**Task to carry out**
All lines from the one containing "Viewport: 478px width, 382px" to the end of the listing below should be output exactly; omit the pictures.

**Recorded information**

Segment Open

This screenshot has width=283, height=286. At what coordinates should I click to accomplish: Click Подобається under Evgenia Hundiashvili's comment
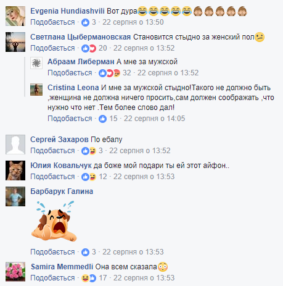tap(52, 22)
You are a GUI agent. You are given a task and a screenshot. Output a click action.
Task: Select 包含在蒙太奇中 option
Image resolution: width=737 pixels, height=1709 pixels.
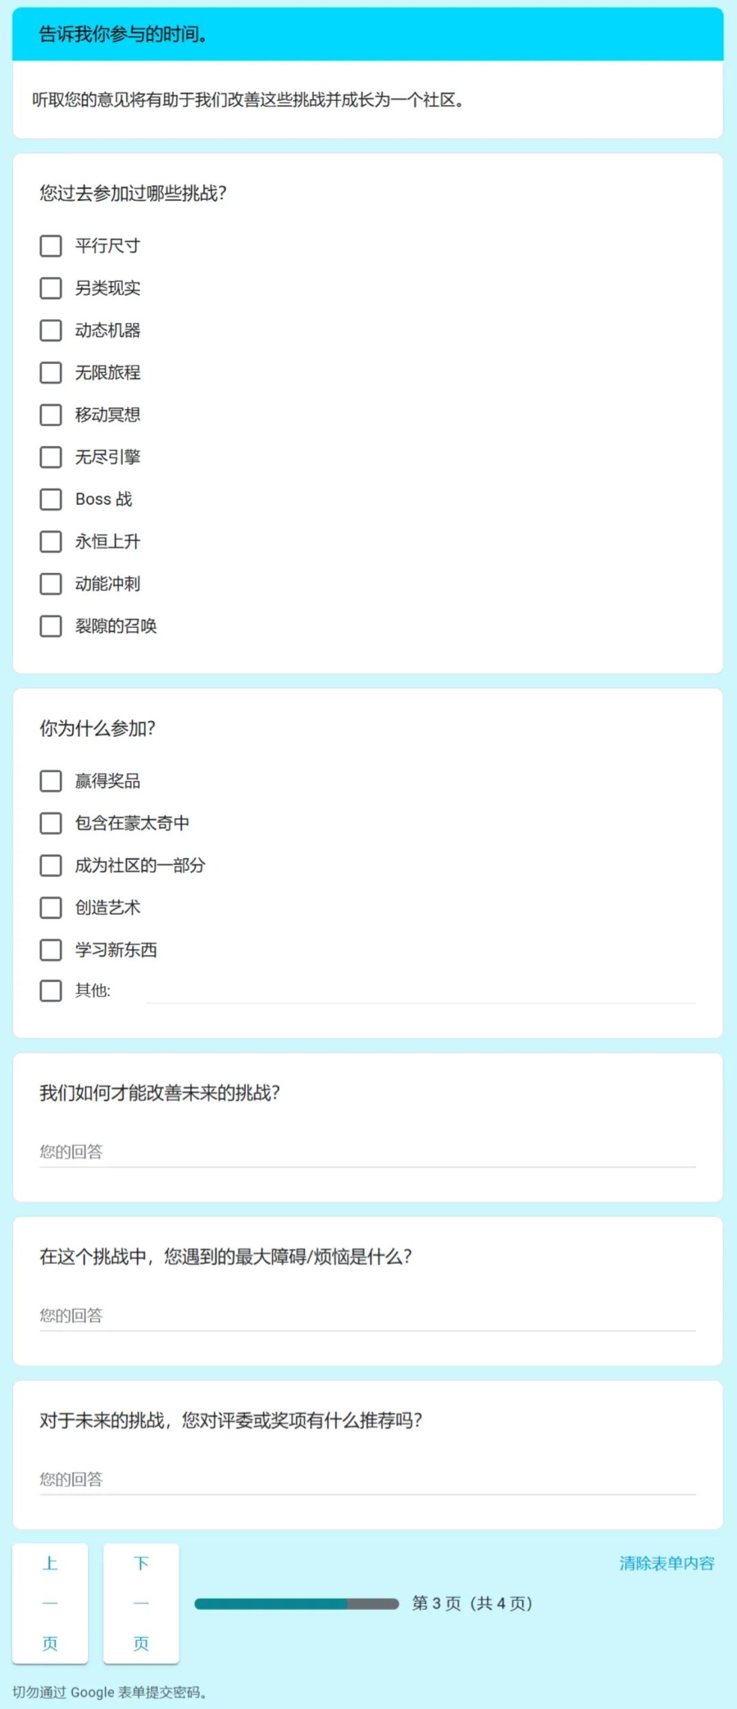click(x=50, y=824)
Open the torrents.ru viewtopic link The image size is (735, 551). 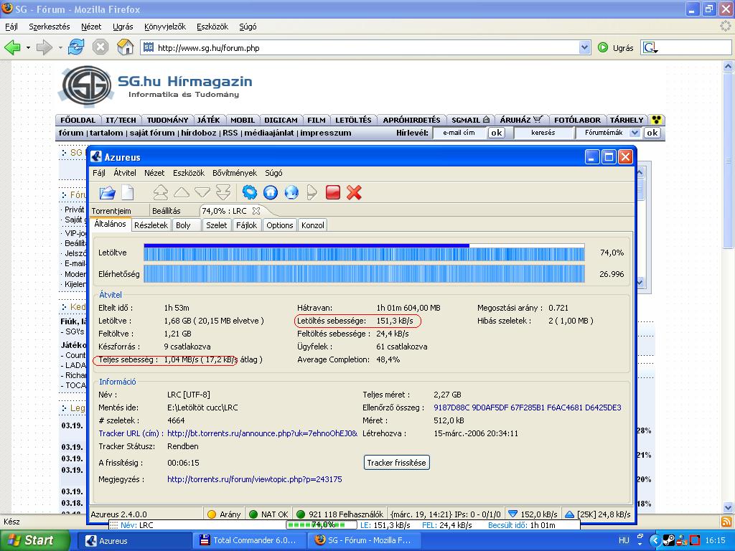254,479
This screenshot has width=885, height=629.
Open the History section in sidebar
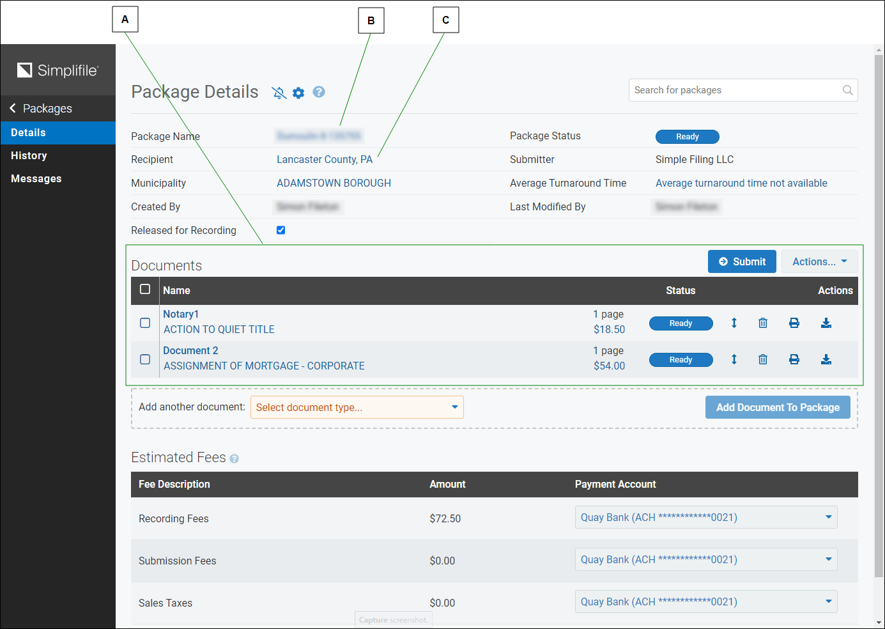coord(29,156)
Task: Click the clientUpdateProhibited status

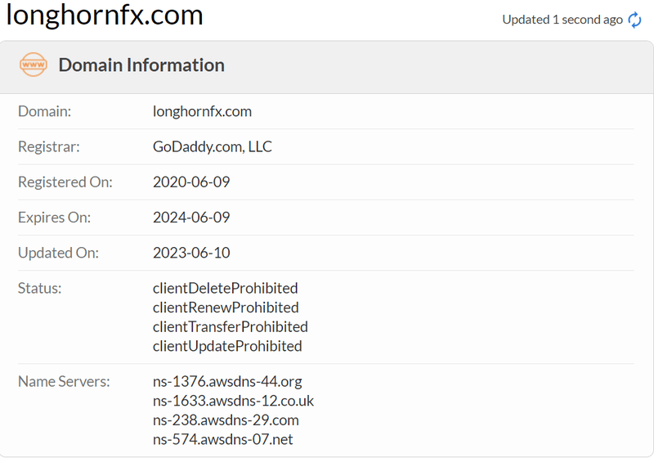Action: tap(227, 346)
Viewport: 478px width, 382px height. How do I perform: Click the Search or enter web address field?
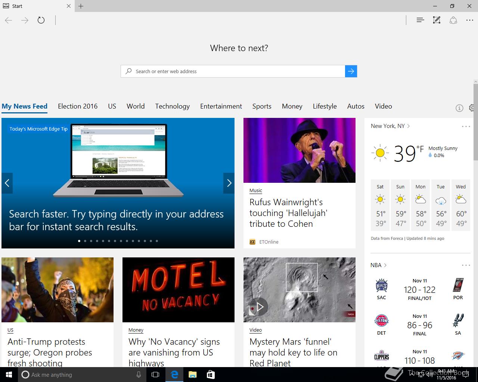click(235, 71)
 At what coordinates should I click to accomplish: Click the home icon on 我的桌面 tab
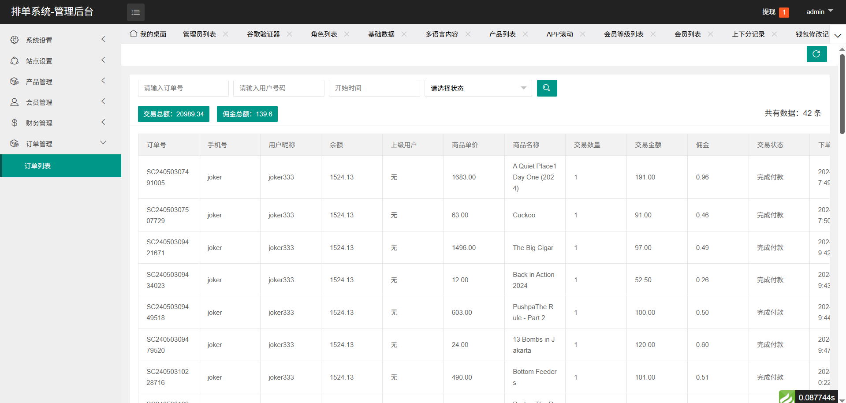(133, 34)
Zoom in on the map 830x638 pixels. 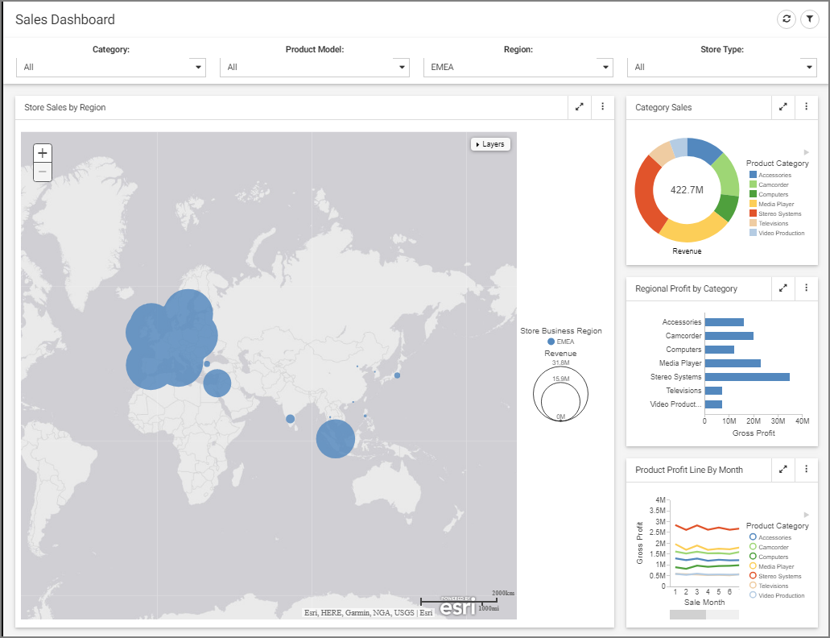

Segment Closed

**Solution to this exercise**
Viewport: 478px width, 382px height. How do I perform: Click the Search or enter web address field?
click(235, 71)
 At what coordinates should I click to accomplish: Click the home icon on 我的桌面 tab
(133, 34)
Zoom in on the map 830x638 pixels. 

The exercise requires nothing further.